BLA, based in Washington, D.C., Bethesda and Potomac, Maryland, says it is in its first season devising analytics for Duke basketball and consults for NBA teams. Its sister company, Jambos, provides analytics for sports betting.
Schwimer said the staff includes 35 people, all equity partners, including former prospects Rudy Guillen, David Ledbetter, Arlon Quiroz and Manny Ramirez Jr. Former Los Angeles Dodgers general manager Paul DePodesta, known for his international baseball scouting and now chief strategy officer of the Cleveland Browns, was involved when the company began.
X10 Capital also tries to sign prospects hoping they turn into stars, and its staff includes former major leaguers Randy Newsom, Brendan Harris, Hal Morris and Tuffy Gosewisch in its baseball operations department. X10 is headed by Dave Beirne, an original general partner of Benchmark Capital and Buck French, cofounder of OnLink.
New York Yankees manager Aaron Boone, a third generation major league player along with his brother Bret, said he probably would not have taken such a deal had it been available.
“I don’t know how much I love that, but that’s a personal decision for everyone and ultimately one you’ve got to make with family and the people around you,” he said.
X10 Capital, according to Reisinger, uses an algorithm to estimate a player’s future value and caps the amount of career earnings it takes a percentage of.
“Big League Advance targets the Latin market with below market deals in the hope that they hit on one of 20 players, and as a result, many players are mortgaging their futures,” Reisinger said.
Schwimer maintained players enter these agreements with adequate advice.
“Not me or anybody in my company has ever told any player they should or should not do these deals,” he said. “My job is simply to provide all the information to a player, his agent, his lawyers, financial adviser, with what we can provide, and they make a business decision. Every one of these players we do deals with has an agent, has a financial adviser, has all these people, lawyers. Even the ones that are making $5,000 a year.”
Boras has a plan for a model where a player would be able to give up a percentage of income in exchange for upfront money in a plan that would be sent to the players’ association for approval.

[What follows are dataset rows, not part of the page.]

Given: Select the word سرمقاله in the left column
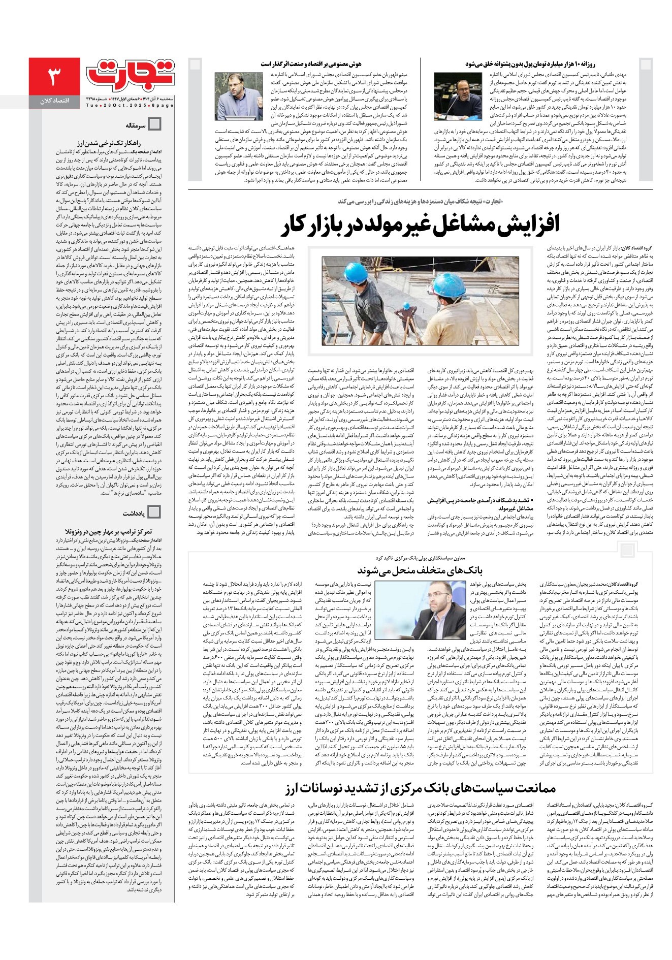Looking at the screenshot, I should coord(136,124).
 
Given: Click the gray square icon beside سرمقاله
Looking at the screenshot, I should coord(154,124).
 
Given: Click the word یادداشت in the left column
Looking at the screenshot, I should coord(134,513).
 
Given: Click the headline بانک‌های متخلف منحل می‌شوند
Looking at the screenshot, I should coord(420,569).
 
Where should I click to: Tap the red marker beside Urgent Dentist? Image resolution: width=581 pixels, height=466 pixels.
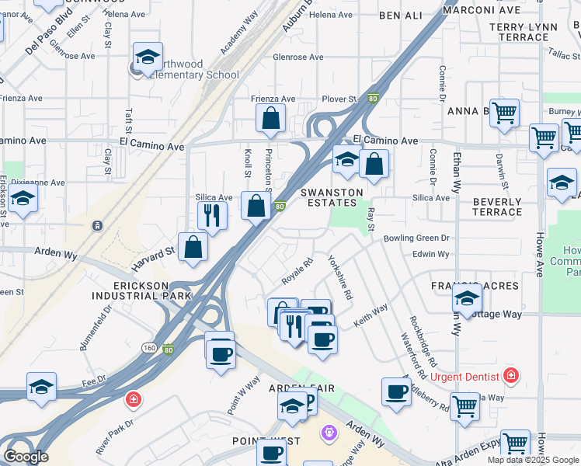pos(510,376)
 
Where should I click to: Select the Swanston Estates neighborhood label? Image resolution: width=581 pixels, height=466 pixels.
pos(327,197)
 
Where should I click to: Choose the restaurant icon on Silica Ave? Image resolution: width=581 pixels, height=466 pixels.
pos(212,215)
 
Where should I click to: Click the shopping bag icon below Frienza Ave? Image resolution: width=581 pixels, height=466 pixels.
pos(271,120)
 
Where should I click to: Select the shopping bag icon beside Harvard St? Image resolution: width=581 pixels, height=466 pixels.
pos(193,248)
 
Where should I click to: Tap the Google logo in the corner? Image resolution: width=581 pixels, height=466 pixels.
pos(25,457)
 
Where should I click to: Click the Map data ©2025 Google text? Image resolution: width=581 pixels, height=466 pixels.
pos(533,460)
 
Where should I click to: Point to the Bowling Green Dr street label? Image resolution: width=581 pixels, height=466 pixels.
pos(416,238)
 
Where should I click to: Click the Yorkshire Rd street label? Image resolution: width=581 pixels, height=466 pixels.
pos(340,277)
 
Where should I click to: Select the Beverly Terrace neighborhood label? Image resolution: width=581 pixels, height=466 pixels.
pos(497,207)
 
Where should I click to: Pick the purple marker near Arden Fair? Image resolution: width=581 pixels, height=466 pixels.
pos(329,430)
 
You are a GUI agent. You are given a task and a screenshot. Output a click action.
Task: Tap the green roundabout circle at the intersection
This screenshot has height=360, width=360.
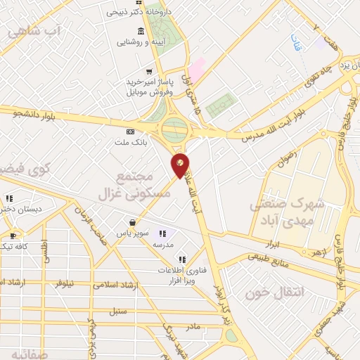174,129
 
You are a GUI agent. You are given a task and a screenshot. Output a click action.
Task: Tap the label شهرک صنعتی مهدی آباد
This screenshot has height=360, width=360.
288,211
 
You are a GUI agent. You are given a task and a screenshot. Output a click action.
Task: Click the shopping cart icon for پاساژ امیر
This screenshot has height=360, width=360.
148,71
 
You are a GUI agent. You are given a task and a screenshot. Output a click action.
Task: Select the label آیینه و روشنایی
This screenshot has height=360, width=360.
142,42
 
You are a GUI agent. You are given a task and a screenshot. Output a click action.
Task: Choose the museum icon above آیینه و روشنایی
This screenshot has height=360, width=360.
141,31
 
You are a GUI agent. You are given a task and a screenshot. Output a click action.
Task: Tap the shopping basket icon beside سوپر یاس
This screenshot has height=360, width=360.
131,221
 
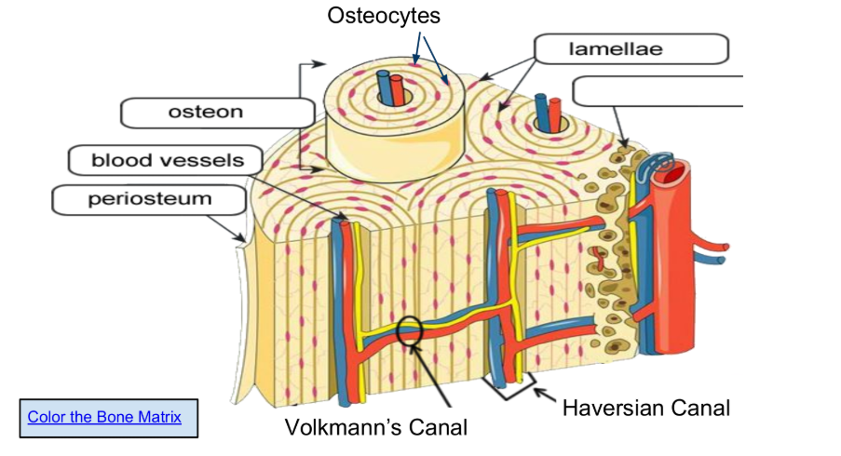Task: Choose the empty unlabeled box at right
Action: pos(658,91)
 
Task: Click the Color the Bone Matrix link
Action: pos(104,417)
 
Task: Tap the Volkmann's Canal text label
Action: pos(375,427)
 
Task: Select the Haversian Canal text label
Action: pos(645,408)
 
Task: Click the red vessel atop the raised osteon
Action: pos(398,89)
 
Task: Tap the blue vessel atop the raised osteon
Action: pos(383,88)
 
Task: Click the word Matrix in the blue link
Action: pos(159,417)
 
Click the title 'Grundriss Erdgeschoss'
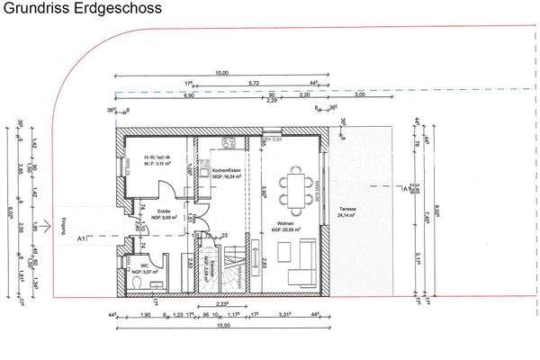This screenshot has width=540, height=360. [82, 10]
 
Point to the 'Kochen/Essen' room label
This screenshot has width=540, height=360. [225, 172]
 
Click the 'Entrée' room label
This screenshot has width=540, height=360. [158, 211]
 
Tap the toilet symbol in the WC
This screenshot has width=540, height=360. [135, 284]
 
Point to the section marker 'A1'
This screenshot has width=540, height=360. [82, 238]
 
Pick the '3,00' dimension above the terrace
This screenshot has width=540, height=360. [361, 94]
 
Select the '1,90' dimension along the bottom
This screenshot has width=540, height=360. [147, 315]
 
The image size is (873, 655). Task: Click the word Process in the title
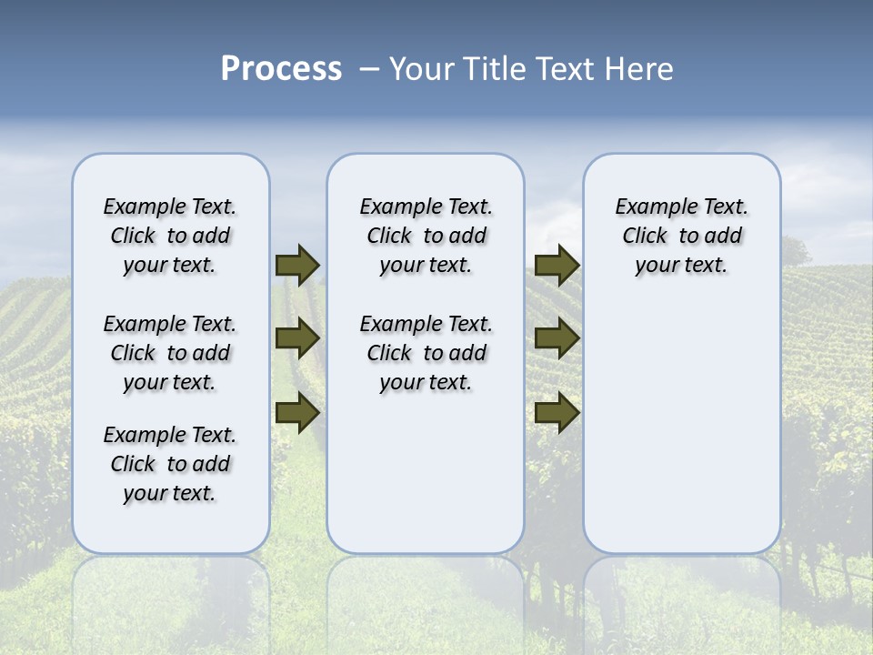coord(281,69)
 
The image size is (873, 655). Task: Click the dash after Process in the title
coord(369,70)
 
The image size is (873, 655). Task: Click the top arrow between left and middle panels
coord(297,265)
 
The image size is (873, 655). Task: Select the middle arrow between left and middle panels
coord(297,338)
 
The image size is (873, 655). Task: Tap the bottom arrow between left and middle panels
coord(297,412)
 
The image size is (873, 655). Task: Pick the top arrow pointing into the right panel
coord(557,265)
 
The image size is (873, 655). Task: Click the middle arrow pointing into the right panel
coord(557,338)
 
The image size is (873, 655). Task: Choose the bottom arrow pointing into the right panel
coord(557,412)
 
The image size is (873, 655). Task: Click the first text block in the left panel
coord(170,236)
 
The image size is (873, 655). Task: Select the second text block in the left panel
coord(170,353)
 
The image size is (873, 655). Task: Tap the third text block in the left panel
coord(170,464)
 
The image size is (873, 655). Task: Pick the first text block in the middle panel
coord(426,236)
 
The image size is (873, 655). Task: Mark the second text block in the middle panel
coord(426,353)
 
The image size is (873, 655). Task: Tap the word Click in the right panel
coord(645,237)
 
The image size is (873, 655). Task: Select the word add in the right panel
coord(724,237)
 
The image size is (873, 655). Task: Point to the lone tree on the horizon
coord(793,250)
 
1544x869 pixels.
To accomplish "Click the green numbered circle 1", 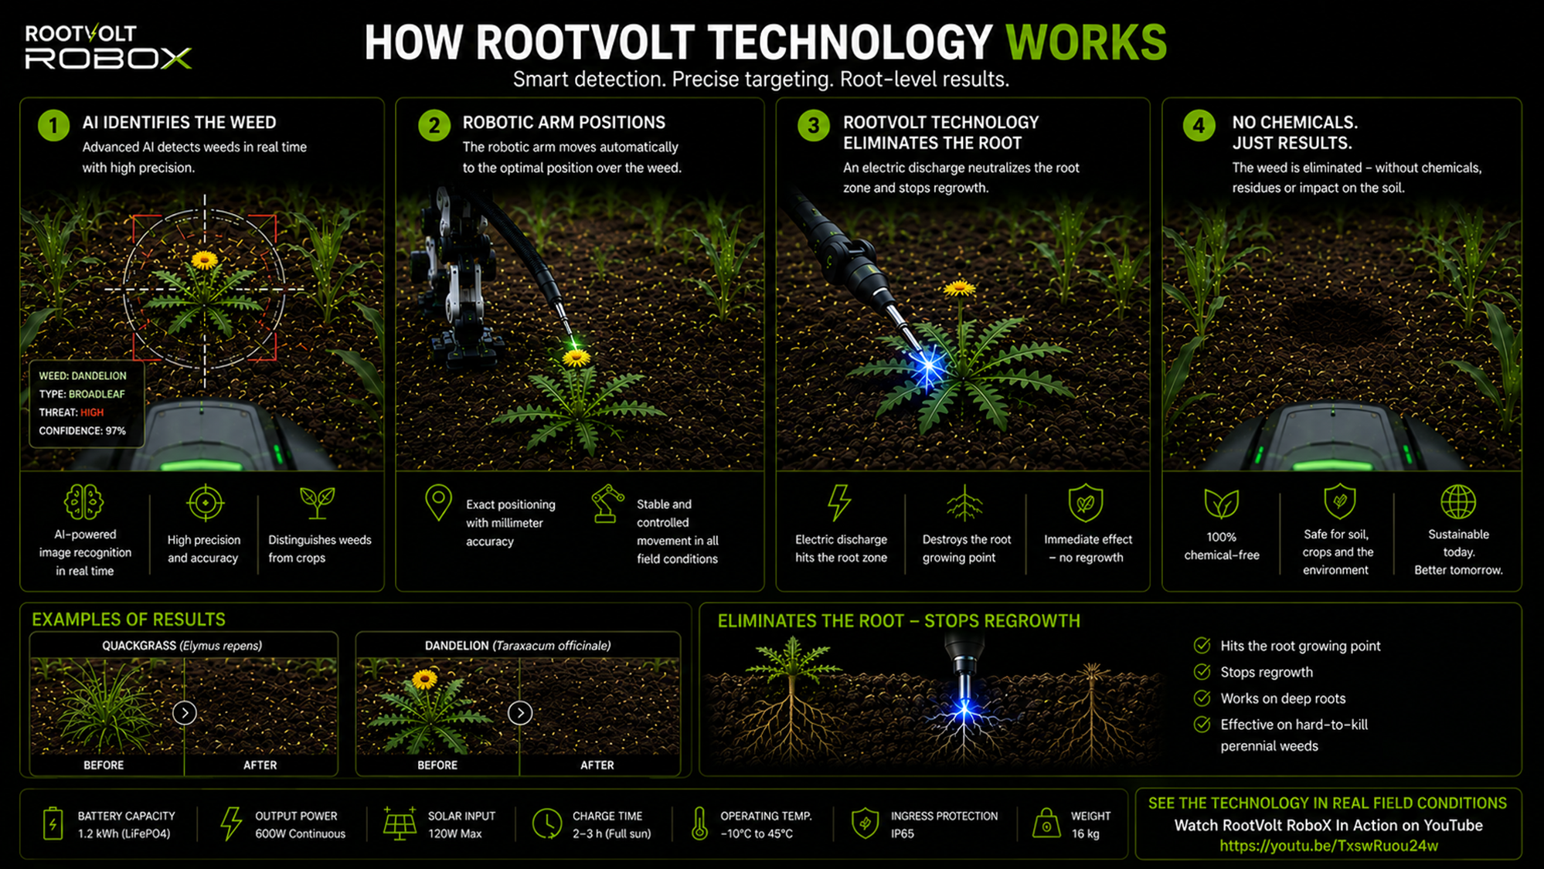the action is pos(53,125).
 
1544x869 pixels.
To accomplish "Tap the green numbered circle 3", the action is pos(814,125).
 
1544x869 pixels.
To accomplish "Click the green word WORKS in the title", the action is pos(1086,42).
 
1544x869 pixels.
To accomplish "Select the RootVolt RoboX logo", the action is pos(108,47).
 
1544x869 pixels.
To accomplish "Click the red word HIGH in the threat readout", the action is pos(92,412).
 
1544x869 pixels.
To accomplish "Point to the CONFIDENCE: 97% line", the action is pos(83,431).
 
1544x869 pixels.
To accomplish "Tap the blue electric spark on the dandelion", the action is pos(928,368).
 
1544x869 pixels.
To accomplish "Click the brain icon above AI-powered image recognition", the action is pos(84,502).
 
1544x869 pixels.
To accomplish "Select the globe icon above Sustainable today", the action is pos(1458,502).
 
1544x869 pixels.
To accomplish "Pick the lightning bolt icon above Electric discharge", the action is pos(839,503).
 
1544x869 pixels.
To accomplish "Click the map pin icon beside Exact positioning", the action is pos(438,503).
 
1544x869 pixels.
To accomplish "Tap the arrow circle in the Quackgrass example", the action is pos(184,712).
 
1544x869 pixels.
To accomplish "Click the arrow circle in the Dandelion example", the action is pos(520,712).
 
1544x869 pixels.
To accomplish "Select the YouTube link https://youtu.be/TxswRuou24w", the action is pos(1329,846).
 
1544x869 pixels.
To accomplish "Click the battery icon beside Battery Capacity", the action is pos(53,823).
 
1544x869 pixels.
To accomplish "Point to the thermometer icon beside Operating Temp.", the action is pos(699,823).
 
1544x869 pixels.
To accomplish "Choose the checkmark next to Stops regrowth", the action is pos(1202,672).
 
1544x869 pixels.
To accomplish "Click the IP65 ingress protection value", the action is pos(903,834).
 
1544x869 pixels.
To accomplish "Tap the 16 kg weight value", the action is pos(1085,834).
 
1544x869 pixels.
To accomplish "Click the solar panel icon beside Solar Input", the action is pos(400,823).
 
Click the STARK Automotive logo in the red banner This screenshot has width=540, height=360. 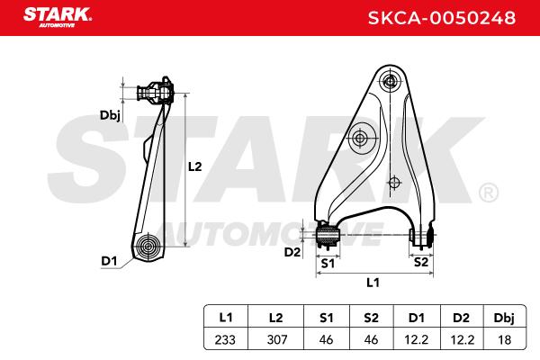pos(58,17)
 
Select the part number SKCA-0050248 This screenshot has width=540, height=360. pos(442,18)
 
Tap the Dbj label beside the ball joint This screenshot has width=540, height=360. pos(110,115)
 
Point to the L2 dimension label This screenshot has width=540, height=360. pos(194,166)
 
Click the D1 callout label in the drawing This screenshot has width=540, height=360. pos(109,261)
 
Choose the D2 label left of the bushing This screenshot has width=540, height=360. pos(292,252)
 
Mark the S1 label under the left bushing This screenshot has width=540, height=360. pos(328,264)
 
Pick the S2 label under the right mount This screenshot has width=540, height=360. pos(421,262)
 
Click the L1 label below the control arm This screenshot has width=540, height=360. pos(373,283)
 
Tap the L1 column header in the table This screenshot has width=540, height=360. pos(226,318)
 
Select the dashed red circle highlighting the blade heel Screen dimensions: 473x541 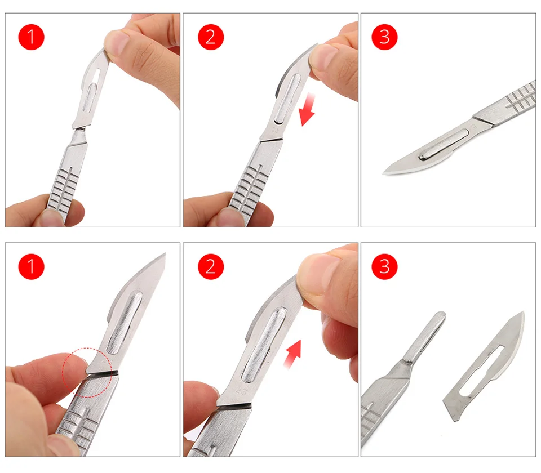point(87,372)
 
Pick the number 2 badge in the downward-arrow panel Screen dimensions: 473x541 point(210,37)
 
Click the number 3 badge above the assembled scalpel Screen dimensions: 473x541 point(385,37)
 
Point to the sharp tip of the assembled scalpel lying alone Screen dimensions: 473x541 point(385,171)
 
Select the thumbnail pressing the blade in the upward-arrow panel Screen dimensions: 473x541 point(318,276)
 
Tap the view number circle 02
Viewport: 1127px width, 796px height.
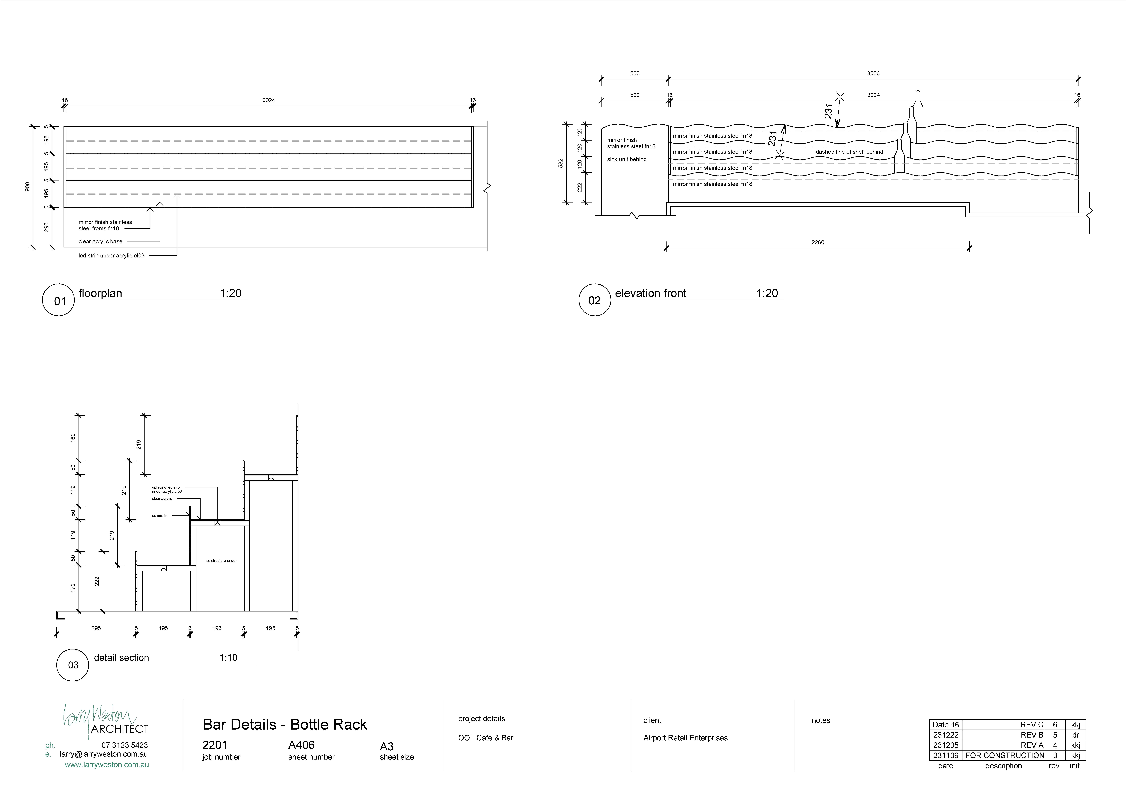594,300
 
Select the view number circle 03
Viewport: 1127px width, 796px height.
73,665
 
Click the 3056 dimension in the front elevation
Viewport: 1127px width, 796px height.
873,74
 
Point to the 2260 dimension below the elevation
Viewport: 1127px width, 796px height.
818,242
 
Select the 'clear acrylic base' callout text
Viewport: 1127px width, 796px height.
101,241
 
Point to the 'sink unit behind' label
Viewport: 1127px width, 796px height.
627,159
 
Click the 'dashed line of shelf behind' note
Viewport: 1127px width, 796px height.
849,152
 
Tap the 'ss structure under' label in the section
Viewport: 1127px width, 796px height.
221,561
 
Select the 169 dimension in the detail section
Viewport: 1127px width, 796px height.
73,437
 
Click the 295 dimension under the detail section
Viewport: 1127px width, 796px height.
96,628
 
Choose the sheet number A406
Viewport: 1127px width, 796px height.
301,745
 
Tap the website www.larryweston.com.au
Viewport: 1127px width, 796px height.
107,765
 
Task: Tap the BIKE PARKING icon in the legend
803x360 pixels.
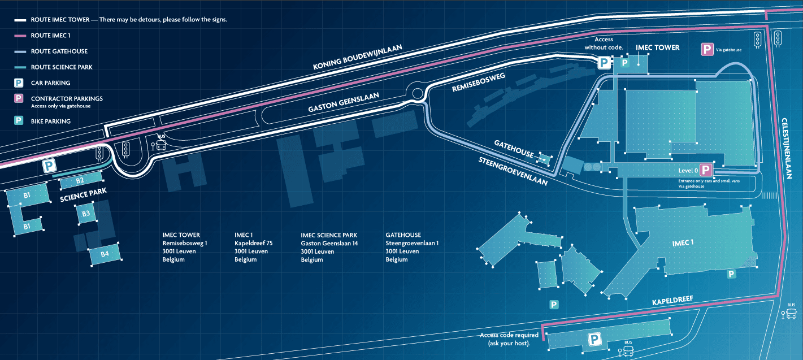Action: [x=19, y=120]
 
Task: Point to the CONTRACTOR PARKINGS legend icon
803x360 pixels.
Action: [x=19, y=99]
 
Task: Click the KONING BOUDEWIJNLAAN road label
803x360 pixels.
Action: [x=358, y=58]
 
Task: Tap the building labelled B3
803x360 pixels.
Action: [x=86, y=214]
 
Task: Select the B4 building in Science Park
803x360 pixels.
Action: [x=105, y=254]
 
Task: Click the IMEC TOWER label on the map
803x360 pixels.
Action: [x=658, y=48]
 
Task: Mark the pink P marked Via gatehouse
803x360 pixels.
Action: [x=706, y=50]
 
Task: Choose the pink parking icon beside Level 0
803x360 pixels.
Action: [x=706, y=170]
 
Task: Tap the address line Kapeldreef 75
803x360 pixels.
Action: [x=254, y=243]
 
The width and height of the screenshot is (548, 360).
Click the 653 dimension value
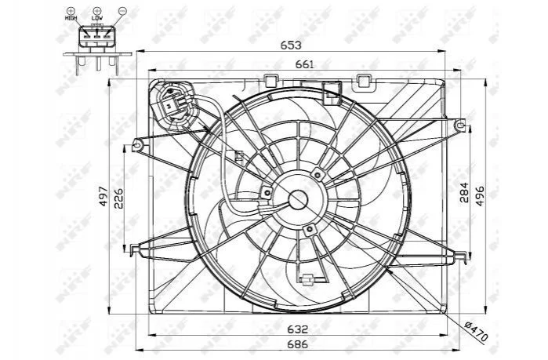(x=291, y=45)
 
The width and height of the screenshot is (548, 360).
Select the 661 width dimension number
(x=305, y=64)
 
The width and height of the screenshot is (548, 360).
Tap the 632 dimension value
(x=298, y=329)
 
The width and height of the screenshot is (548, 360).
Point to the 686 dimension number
(x=298, y=344)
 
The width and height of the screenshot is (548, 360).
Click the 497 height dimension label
(x=103, y=196)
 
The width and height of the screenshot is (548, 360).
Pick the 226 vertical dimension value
(x=119, y=198)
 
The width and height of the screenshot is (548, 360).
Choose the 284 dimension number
(x=464, y=193)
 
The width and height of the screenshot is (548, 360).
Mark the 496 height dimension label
(x=480, y=196)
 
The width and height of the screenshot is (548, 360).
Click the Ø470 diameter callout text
(x=475, y=331)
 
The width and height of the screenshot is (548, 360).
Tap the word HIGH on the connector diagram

“A capital investment model that would both dramatically minimize the cost to the player to limit the amount and distributions of the loan payments,” he said. “The goal should be a system where there is sustainment of the player and his families until he arrives in the MLB. A reasonable annual distribution of $25,000 to $50,000 gives a player five to 10 times his early annual minor league salary and is more than enough to allow an appropriate aid for a young player’s basic needs.”